Last may, we picked up a 48" HDTV that was only an HD monitor with no QAM or ATSC tuner inside of it. During that time, I had also bought a USB QAM tuner and discovered that a set top version of that could be very beneficial to us, but sadly the Samsung SIR-T451 proved to not work correctly as a QAM tuner, a problem later confirmed here on AVSForum. We returned our standard def charter box that we were renting for $5 per month and inquired about the cost of an HD model and were told it would be a $10 per month rental charge which is simply out of the question. For now, we're just watching standard def with the Mitt's onboard NTSC tuner, but we'd really like to see some live HDTV (just the local channels are fine), and I narrowed down to what I think are the only three options although I am completely open to better suggestions.

We could a), buy a set top QAM tuner, but our experience with the very old Samsung has caused us to seriously shy away from that route because we risk getting one that we don't know can actually tune QAM right.

Another option b) that we tossed around was that we could use our existing USB QAM tuner that we know works and just plug in a computer.
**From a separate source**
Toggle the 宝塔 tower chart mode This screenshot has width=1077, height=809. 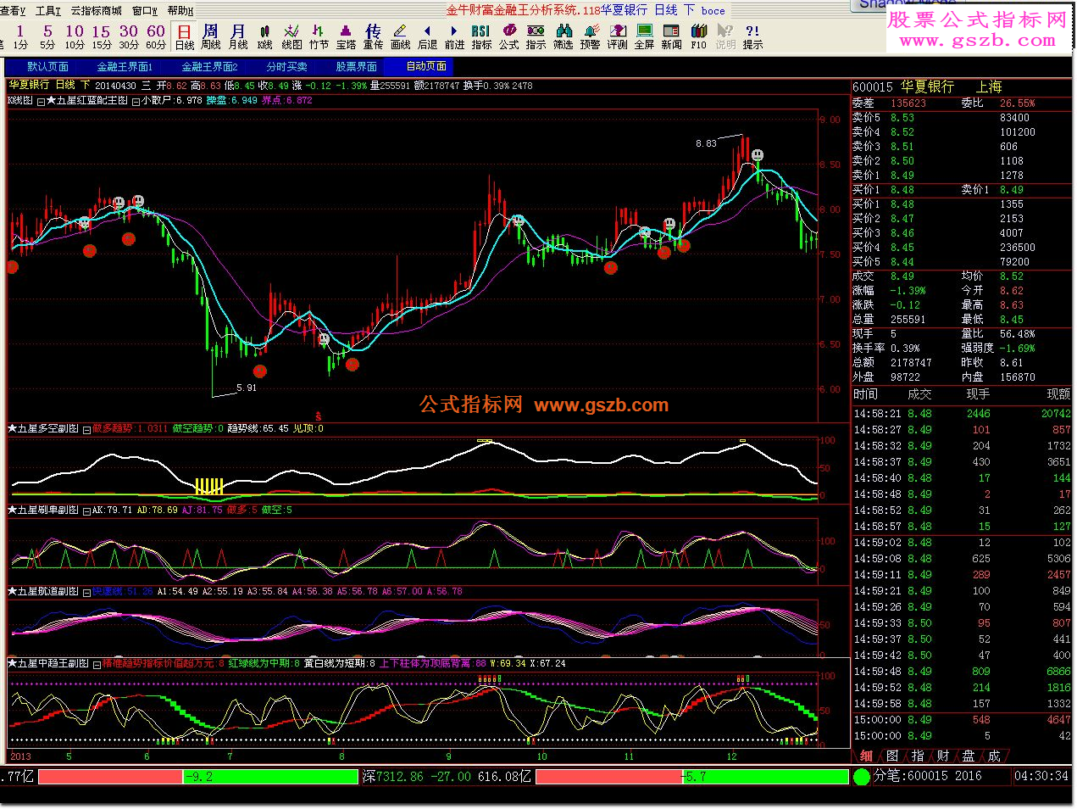tap(346, 36)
We've run into problems with that as well in that we can't nail down any minimum specifications and we're having trouble just getting my laptop to work with it to test it (if you would like, your contributions in my other threads on that topic are readily welcomed here and here).
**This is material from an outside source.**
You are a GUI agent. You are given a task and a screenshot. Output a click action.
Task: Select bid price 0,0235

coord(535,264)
OR option C), which is what I'm primarily asking about: What if we just bought a used "CableCompany digital" type box (as opposed to a ClearQAM tuner) and get Charter to activate that? We used to lease a cable modem from them, but we were able to install a different one and return the old one. The new one was simple to set up, and all you had to do was try to view any webpage, and it would just redirect you to its setup wizard. Can you do the same thing with television viewing boxes?

Thanks for your helps!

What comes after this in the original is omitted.